Denn jetzt befand ich mich nicht nur auf einem gewöhnlichen Dampfer, der mich — wie schon so oft bis dahin — von einem europäischen Lande zu einem anderen führte … Nein, jetzt war es ganz anders: Ich hatte soeben eine Langfahrt angefangen, die mich von einem Weltteil nach einem andern bringen sollte, von dem alten Europa nach einer jungen Welt, dem amerikanischen Kontinent …!
Diese herrliche Vorstellung wirkte erhebend und bezaubernd auf mein Gemüt und meine Phantasie.
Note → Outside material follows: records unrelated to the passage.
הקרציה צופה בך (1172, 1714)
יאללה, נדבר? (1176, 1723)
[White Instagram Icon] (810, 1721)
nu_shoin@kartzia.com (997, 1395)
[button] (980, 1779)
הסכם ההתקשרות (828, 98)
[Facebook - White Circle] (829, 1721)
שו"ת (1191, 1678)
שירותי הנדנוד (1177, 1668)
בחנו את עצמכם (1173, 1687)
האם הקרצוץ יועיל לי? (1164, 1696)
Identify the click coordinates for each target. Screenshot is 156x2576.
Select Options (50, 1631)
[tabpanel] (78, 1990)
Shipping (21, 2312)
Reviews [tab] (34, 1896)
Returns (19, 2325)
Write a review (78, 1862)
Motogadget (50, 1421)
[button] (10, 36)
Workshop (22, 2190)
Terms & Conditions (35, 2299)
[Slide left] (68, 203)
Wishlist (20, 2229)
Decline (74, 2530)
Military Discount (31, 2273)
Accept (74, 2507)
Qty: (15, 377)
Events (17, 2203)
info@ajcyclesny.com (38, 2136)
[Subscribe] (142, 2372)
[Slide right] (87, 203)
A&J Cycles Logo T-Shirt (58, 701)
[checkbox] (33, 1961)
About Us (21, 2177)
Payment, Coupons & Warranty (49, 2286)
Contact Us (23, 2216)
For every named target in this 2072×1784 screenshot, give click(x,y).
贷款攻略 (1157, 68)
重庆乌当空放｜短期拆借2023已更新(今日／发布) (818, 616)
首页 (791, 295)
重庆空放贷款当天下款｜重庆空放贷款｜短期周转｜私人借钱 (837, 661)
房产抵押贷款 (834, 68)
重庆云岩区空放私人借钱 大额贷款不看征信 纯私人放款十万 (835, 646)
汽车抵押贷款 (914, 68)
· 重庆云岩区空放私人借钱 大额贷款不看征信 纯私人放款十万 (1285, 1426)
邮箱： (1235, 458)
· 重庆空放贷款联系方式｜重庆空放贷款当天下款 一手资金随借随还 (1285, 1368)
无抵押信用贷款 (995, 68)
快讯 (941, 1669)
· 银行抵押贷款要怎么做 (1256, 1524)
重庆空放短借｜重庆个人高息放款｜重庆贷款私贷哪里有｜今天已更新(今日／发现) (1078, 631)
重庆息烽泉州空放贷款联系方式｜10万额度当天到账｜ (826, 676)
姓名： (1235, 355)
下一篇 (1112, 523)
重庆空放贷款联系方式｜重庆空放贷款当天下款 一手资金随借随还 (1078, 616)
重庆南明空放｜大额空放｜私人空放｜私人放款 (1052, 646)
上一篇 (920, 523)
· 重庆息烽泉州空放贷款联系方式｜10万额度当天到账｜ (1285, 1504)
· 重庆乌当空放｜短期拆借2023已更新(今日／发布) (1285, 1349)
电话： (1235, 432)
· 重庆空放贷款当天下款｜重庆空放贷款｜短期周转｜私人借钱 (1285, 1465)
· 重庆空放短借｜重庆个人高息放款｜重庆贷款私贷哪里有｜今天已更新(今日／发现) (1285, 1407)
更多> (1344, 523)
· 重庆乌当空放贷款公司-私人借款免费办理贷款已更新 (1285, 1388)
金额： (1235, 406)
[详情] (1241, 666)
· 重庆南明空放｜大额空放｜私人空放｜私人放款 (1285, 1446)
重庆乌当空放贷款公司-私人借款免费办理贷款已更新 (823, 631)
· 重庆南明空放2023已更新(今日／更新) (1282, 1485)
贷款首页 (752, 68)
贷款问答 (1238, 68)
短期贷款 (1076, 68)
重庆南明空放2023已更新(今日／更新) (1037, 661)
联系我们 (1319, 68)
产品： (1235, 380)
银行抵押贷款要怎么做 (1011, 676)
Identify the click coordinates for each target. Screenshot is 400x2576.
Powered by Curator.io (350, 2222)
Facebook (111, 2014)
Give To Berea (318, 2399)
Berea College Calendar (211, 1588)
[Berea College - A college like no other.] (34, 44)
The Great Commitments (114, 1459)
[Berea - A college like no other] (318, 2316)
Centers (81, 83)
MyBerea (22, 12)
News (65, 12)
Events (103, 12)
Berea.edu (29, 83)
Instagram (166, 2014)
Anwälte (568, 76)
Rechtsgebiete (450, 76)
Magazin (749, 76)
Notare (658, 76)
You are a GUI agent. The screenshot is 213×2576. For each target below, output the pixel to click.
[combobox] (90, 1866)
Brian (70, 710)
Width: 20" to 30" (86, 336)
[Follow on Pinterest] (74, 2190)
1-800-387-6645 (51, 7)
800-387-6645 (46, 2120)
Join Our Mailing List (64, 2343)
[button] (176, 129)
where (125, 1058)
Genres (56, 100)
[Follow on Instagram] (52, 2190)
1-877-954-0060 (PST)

Ich wollte diese Hochgefühle ein wenig genießen und suchte und fand bald einen einsamen Platz oben auf dem Deck.
Dort setzte ich mich auf eine Bank und überließ mich meiner poetischen Stimmung. Diese Träumerei dauerte aber nicht lange, denn bald wurde ich durch Schritte aufgeschreckt.
Das wird wohl mein Freund Garfield sein, dachte ich. — Doch diesmal hatte ich mich getäuscht. Die Schritte kamen näher, und auf einmal erschien gerade vor mir ein kleiner Englisch sprechender Junge, den ich schon mehrere Male während der zwei letzten Tage mitten in der Menschenmenge gesehen hatte.
Er konnte ungefähr zwölf Jahre alt sein.
Jedesmal, wenn er mir zu Gesicht kam, machte er einen guten Eindruck auf mich, denn er war höflich, gut erzogen, dazu auch heiter und gesprächig.
Als er in meine unmittelbare Nähe gekommen war, schaute er mich einen Augenblick an, grüßte mich, indem er seine Mütze abnahm, und sagte: „Good day, Sir!“ (Guten Tag, mein Herr!)
Ich erwiderte ganz kurz seinen Gruß, weil ich meinte, daß er gleich weitergehen würde. Das tat er aber nicht, sondern blieb stehen und sprach mich sehr höflich an: „Mein Herr, darf ich Sie fragen, wieviel Uhr es ist?“
Ich nahm meine Uhr aus der Tasche und zeigte ihm, wieviel Uhr es war.
Er dankte.
Dann fragte auch ich ihn: „Du bist wohl ein Engländer?“
„Nein, mein Herr, ich bin ein Amerikaner.“
So, so. Du bist ein Amerikaner … Aber du hast gefragt, wieviel Uhr es sei. Ich dachte, daß alle amerikanischen Jungen eine Uhr hätten.“
„Das haben sie auch, mein Herr. Auch ich habe eine Uhr, nur ist sie stehengeblieben. Ich habe vergessen, sie aufzuziehen.“
„Dann ziehe sie jetzt auf und stelle sie nach meiner Uhr. Die geht nämlich ganz richtig.“
Das tat der kleine Amerikaner sofort.
Während er noch damit beschäftigt war, fragte ich ihn: „Bist du aus den Vereinigten Staaten?“
„Ja, mein Herr.“
„Aus welcher Stadt?“
„Aus Neuyork“, erwiderte er. Dann aber fragte er mich: „Sie fahren wohl auch nach Neuyork, mein Herr?“
„Ja, gewiß. Und ich werde in Neuyork eine Zeitlang wohnen.“
„Das freut mich. Neuyork wird Ihnen sicher gefallen, mein Herr.“
„Das denke ich auch. Aber wieviel Einwohner hat Neuyork?“
„Zehn Millionen, mein Herr. Sie ist die größte Stadt, nicht nur Amerikas, sondern auch der ganzen Welt.“
Ich lächelte, denn ich hatte oft sagen hören, daß die Amerikaner diese Redewendung gern gebrauchen.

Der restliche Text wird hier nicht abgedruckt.